§ **Provided information**:
====
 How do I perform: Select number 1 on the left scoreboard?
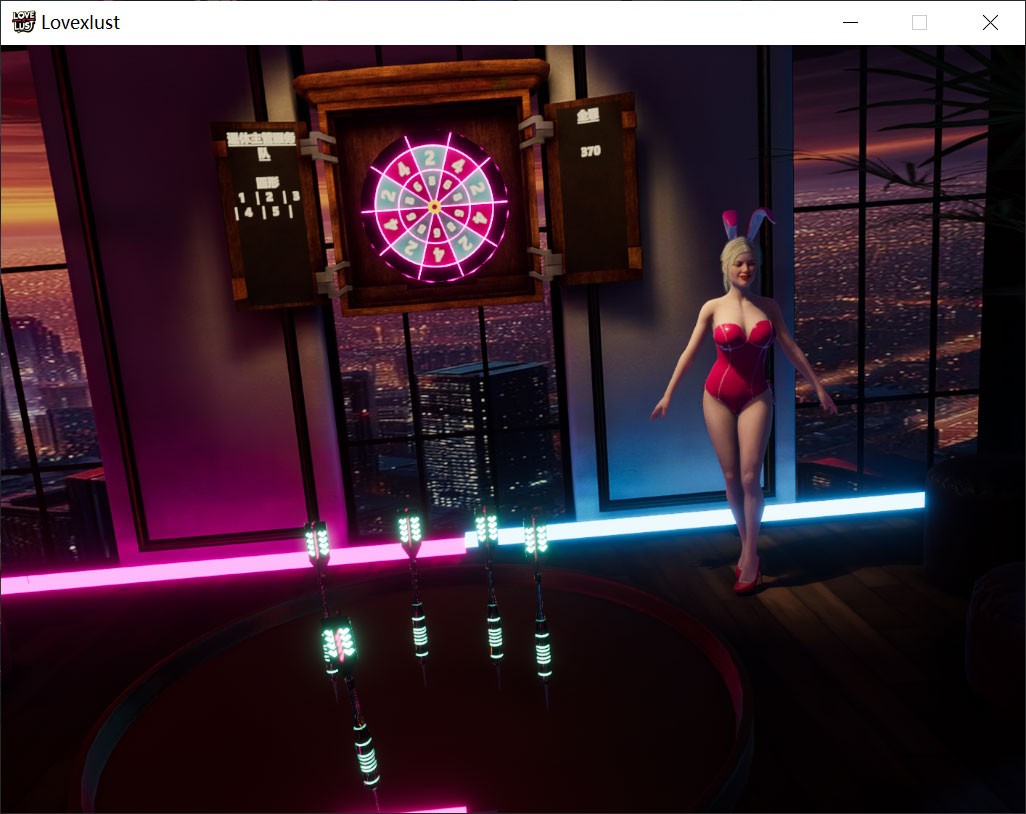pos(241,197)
====
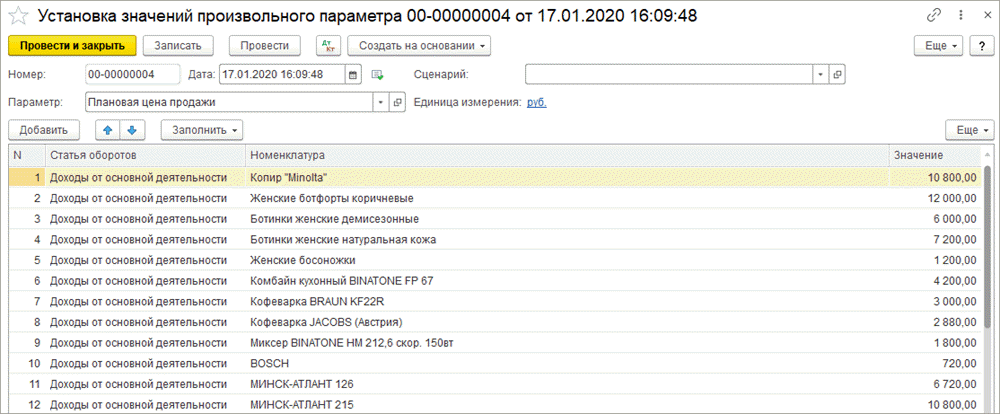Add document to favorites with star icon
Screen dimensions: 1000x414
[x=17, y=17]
====
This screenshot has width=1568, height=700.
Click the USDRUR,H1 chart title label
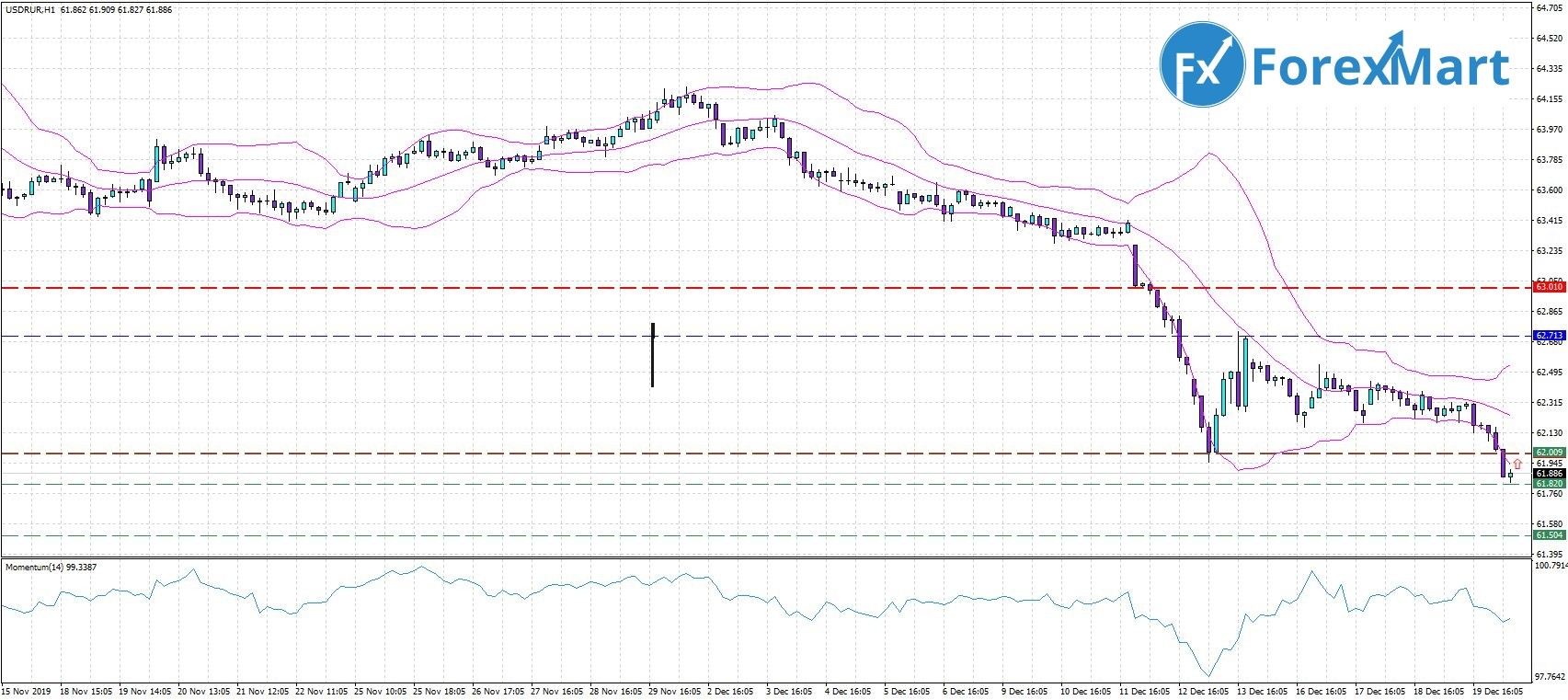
====
§ **Exercise details**:
Can you repeat, word for word, every line above from the one containing "This screenshot has width=1568, height=700." down to the one containing "Click the USDRUR,H1 chart title label", including both?

§ **The answer**:
This screenshot has width=1568, height=700.
Click the USDRUR,H1 chart title label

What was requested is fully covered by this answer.